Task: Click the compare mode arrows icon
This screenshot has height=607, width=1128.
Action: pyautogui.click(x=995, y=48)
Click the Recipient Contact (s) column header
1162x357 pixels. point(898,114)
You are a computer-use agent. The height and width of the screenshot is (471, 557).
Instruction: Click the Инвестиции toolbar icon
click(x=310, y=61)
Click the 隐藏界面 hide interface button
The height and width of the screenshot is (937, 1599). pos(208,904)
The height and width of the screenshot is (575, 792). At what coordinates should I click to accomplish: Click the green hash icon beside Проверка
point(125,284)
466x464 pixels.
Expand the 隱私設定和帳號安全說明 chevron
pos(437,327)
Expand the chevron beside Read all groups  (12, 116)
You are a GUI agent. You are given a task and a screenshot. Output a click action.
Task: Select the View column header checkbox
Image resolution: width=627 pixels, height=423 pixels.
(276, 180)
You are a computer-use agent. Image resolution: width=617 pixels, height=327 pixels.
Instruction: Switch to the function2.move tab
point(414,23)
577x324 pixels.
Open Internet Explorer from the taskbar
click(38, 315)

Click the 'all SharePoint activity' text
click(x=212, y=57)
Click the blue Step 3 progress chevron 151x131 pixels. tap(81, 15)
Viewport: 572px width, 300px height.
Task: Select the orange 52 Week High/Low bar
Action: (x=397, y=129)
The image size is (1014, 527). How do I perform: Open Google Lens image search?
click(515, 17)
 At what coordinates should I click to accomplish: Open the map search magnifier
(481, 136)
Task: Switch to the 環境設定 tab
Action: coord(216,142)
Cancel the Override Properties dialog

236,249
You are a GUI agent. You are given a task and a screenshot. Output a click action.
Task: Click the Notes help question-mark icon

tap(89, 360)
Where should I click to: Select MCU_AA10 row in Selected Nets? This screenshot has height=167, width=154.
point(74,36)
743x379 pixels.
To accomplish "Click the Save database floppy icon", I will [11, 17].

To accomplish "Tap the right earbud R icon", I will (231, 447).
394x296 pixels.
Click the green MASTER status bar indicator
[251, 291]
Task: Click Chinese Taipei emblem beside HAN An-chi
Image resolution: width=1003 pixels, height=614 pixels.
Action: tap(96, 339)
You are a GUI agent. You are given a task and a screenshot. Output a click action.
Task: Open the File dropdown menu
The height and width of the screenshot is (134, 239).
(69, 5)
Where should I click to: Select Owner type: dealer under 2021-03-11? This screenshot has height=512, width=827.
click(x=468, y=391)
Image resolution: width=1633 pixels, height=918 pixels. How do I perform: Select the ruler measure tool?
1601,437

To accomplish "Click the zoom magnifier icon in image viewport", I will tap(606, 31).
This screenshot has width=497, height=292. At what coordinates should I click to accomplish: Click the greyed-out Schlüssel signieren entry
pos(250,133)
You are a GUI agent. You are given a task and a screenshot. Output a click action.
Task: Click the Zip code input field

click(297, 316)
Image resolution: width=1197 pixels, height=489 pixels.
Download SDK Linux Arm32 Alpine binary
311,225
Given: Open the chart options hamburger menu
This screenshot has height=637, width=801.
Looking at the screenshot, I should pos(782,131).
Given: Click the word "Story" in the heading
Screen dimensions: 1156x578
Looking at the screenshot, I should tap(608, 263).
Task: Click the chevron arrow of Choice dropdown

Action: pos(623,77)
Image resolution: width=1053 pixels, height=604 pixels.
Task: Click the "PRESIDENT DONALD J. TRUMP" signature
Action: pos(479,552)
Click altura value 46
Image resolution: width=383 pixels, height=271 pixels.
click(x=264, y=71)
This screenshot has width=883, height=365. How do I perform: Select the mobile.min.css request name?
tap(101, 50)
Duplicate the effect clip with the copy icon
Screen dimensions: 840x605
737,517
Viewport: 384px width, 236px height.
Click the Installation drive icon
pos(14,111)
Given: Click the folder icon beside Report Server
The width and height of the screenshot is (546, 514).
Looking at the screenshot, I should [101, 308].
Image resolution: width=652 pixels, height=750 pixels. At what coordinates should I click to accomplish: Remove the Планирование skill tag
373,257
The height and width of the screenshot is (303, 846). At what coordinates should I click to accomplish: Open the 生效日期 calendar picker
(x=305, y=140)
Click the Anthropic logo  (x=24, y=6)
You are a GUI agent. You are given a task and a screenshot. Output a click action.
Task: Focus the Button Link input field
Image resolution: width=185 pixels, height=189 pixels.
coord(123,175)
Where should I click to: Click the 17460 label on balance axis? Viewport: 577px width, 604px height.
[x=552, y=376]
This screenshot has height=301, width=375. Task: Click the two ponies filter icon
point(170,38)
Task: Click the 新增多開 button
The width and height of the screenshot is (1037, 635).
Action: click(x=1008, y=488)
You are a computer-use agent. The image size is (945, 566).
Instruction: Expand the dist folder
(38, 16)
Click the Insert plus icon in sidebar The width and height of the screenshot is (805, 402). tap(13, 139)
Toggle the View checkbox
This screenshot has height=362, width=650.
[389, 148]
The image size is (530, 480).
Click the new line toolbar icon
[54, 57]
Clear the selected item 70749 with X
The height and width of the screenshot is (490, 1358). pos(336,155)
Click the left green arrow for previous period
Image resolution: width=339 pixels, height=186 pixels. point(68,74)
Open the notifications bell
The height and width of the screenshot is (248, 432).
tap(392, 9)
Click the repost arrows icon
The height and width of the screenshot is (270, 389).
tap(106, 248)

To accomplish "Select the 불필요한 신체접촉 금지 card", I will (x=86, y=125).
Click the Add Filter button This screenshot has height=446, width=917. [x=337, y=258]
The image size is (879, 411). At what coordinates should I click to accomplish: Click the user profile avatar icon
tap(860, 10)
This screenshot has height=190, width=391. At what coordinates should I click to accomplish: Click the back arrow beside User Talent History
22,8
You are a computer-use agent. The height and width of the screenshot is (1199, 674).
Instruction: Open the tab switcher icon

* WHAT TO DO: Please report every line in the entries above that holds the string "will".

* SOLUTION FOR THIS TASK:
To accomplish "Click the Save database floppy icon", I will [11, 17].
To accomplish "Tap the right earbud R icon", I will (231, 447).
To accomplish "Click the zoom magnifier icon in image viewport", I will tap(606, 31).
To accomplish "Select the 불필요한 신체접촉 금지 card", I will (x=86, y=125).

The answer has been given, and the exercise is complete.